* What the task asks
In the passage below on the Dialectic and Philanthropic Societies, rewrite the part starting at "The Dialectic Society" and ending at "the school's library.", changing "Debating Society" to "Debating Club".

* Excerpt provided
========================================================================

The Dialectic and Philanthropic Societies, commonly known as DiPhi or The Societies, are the original collegiate debating societies at the University of North Carolina at Chapel Hill, and together comprise the oldest student organization at the University, as well as the oldest public student organization in the United States. During the academic year, the Societies hold regular meetings at 7:30 PM on Mondays in the Dialectic Chamber at the top of the New West Building. The Societies also hold occasional social events in the Philanthropic Chamber at the top of New East Building.

History 

The Dialectic Society (originally known as the Debating Society) was established in 1795, making DiPhi the oldest student organization at any public university in the United States.  They adopted the motto "Virtus et Scientia." The members stated as their goals: "...to promote useful Knowledge..." and "...to cultivate a lasting Friendship with each other..." It is significant that the first order of business for the Debating Society was an order for the purchase of books.  Indeed, as the University had no library, the Debating Society's collection became the primary resource for the University, later becoming the core of the school's library.

========================================================================

* Data shown
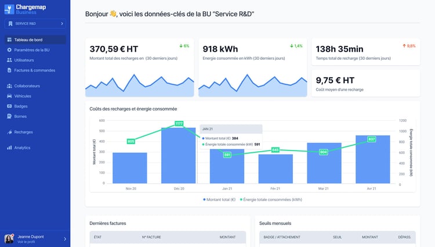Click the Utilisateurs people icon
Image resolution: width=435 pixels, height=247 pixels.
point(9,60)
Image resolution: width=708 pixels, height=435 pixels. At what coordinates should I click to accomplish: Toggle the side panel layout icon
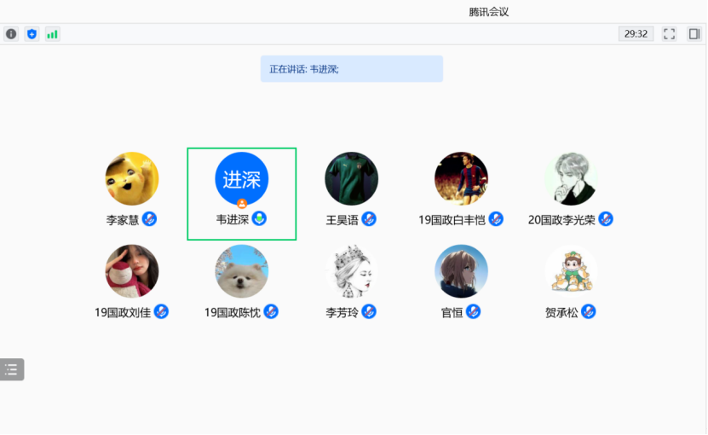[x=694, y=34]
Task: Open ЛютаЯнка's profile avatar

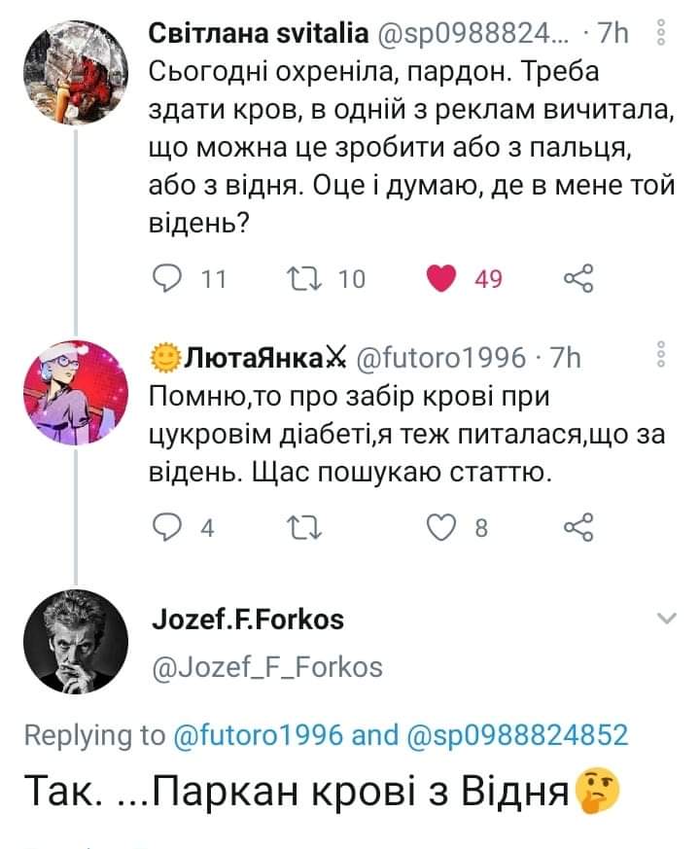Action: tap(76, 393)
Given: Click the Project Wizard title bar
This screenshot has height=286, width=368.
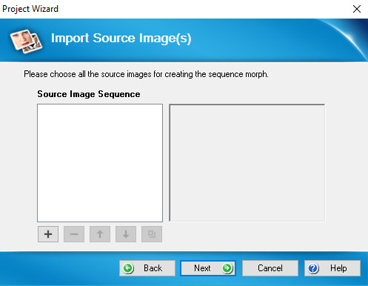Looking at the screenshot, I should coord(173,9).
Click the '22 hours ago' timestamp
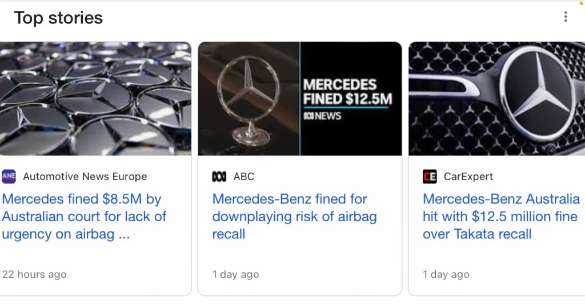This screenshot has width=585, height=305. pos(34,274)
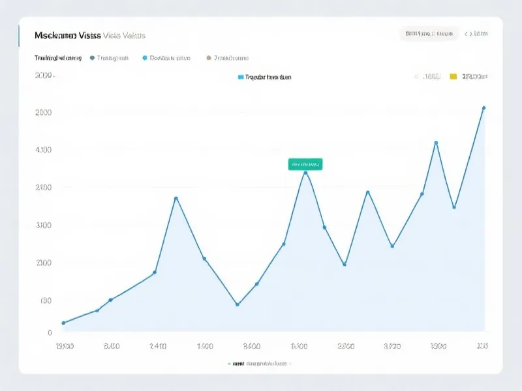Image resolution: width=522 pixels, height=391 pixels.
Task: Click the tan legend dot
Action: click(x=209, y=58)
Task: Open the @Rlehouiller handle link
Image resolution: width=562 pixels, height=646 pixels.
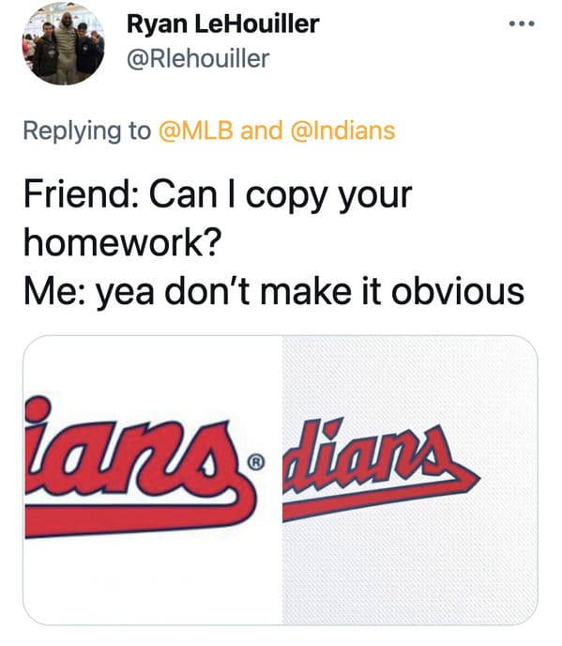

========================================================================

* Task output
The Dialectic Society (originally known as the Debating Club) was established in 1795, making DiPhi the oldest student organization at any public university in the United States.  They adopted the motto "Virtus et Scientia." The members stated as their goals: "...to promote useful Knowledge..." and "...to cultivate a lasting Friendship with each other..." It is significant that the first order of business for the Debating Club was an order for the purchase of books.  Indeed, as the University had no library, the Debating Club's collection became the primary resource for the University, later becoming the core of the school's library.